- _What the task asks_
Reproduce the listing that follows with no differences at all.

- _Material for this task_
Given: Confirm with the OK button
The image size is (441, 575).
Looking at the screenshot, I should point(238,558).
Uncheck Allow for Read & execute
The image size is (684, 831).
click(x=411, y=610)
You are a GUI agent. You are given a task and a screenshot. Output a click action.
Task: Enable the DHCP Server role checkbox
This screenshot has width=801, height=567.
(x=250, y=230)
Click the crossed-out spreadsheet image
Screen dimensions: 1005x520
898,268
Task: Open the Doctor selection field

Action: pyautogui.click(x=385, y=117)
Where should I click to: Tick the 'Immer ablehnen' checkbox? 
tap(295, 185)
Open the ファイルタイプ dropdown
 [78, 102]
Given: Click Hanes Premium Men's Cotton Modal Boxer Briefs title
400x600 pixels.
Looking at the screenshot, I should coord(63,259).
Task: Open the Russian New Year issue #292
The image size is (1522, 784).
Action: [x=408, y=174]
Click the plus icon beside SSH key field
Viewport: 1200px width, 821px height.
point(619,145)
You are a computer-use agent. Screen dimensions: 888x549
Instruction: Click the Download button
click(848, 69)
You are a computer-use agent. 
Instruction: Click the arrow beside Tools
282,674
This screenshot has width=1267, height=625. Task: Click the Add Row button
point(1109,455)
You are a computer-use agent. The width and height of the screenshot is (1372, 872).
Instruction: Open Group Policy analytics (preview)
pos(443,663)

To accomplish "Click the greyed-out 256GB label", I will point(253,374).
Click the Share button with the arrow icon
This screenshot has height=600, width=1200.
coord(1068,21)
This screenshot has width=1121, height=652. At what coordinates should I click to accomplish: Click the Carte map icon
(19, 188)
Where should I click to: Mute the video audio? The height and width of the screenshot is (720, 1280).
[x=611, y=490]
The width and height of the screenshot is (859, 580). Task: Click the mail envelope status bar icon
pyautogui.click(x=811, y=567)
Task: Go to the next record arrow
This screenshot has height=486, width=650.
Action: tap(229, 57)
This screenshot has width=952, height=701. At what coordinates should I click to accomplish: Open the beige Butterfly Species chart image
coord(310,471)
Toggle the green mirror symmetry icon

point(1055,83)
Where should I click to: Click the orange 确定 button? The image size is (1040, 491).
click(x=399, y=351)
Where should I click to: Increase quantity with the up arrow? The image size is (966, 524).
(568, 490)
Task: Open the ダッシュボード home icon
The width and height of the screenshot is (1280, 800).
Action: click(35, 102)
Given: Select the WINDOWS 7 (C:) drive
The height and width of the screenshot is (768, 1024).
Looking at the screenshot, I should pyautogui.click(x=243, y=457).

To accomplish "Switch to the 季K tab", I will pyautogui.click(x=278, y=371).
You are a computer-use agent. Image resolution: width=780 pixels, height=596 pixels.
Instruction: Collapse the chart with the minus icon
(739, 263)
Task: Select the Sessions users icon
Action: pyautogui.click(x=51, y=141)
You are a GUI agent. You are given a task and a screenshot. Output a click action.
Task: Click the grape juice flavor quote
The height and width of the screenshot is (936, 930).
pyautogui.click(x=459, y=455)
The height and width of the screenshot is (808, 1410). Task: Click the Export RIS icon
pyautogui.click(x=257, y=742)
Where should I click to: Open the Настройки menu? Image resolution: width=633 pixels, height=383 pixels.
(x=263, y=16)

- _Expected answer_
Given: Confirm with the OK button
The image size is (441, 575).
Looking at the screenshot, I should point(238,558).
Uncheck Allow for Read & execute
The image size is (684, 831).
click(x=411, y=610)
You are a GUI agent. You are given a task and a screenshot. Output a click action.
Task: Enable the DHCP Server role checkbox
This screenshot has width=801, height=567.
(x=250, y=230)
Click the crossed-out spreadsheet image
Screen dimensions: 1005x520
898,268
Task: Open the Doctor selection field

Action: pyautogui.click(x=385, y=117)
Where should I click to: Tick the 'Immer ablehnen' checkbox? 
tap(295, 185)
Open the ファイルタイプ dropdown
 [78, 102]
Given: Click Hanes Premium Men's Cotton Modal Boxer Briefs title
400x600 pixels.
Looking at the screenshot, I should coord(63,259).
Task: Open the Russian New Year issue #292
The image size is (1522, 784).
Action: [x=408, y=174]
Click the plus icon beside SSH key field
Viewport: 1200px width, 821px height.
point(619,145)
You are a computer-use agent. Screen dimensions: 888x549
Instruction: Click the Download button
click(848, 69)
You are a computer-use agent. 
Instruction: Click the arrow beside Tools
282,674
This screenshot has width=1267, height=625. Task: Click the Add Row button
point(1109,455)
You are a computer-use agent. The width and height of the screenshot is (1372, 872).
Instruction: Open Group Policy analytics (preview)
pos(443,663)

To accomplish "Click the greyed-out 256GB label", I will point(253,374).
Click the Share button with the arrow icon
This screenshot has height=600, width=1200.
coord(1068,21)
This screenshot has width=1121, height=652. At what coordinates should I click to accomplish: Click the Carte map icon
(19, 188)
Where should I click to: Mute the video audio? The height and width of the screenshot is (720, 1280).
[x=611, y=490]
The width and height of the screenshot is (859, 580). Task: Click the mail envelope status bar icon
pyautogui.click(x=811, y=567)
Task: Go to the next record arrow
This screenshot has height=486, width=650.
Action: tap(229, 57)
This screenshot has width=952, height=701. At what coordinates should I click to accomplish: Open the beige Butterfly Species chart image
coord(310,471)
Toggle the green mirror symmetry icon

point(1055,83)
Where should I click to: Click the orange 确定 button? The image size is (1040, 491).
click(x=399, y=351)
Where should I click to: Increase quantity with the up arrow? The image size is (966, 524).
(568, 490)
Task: Open the ダッシュボード home icon
The width and height of the screenshot is (1280, 800).
Action: click(35, 102)
Given: Select the WINDOWS 7 (C:) drive
The height and width of the screenshot is (768, 1024).
Looking at the screenshot, I should pyautogui.click(x=243, y=457).

To accomplish "Switch to the 季K tab", I will pyautogui.click(x=278, y=371).
You are a computer-use agent. Image resolution: width=780 pixels, height=596 pixels.
Instruction: Collapse the chart with the minus icon
(739, 263)
Task: Select the Sessions users icon
Action: pyautogui.click(x=51, y=141)
You are a GUI agent. You are given a task and a screenshot. Output a click action.
Task: Click the grape juice flavor quote
The height and width of the screenshot is (936, 930).
pyautogui.click(x=459, y=455)
The height and width of the screenshot is (808, 1410). Task: Click the Export RIS icon
pyautogui.click(x=257, y=742)
Where should I click to: Open the Настройки menu? Image resolution: width=633 pixels, height=383 pixels.
(x=263, y=16)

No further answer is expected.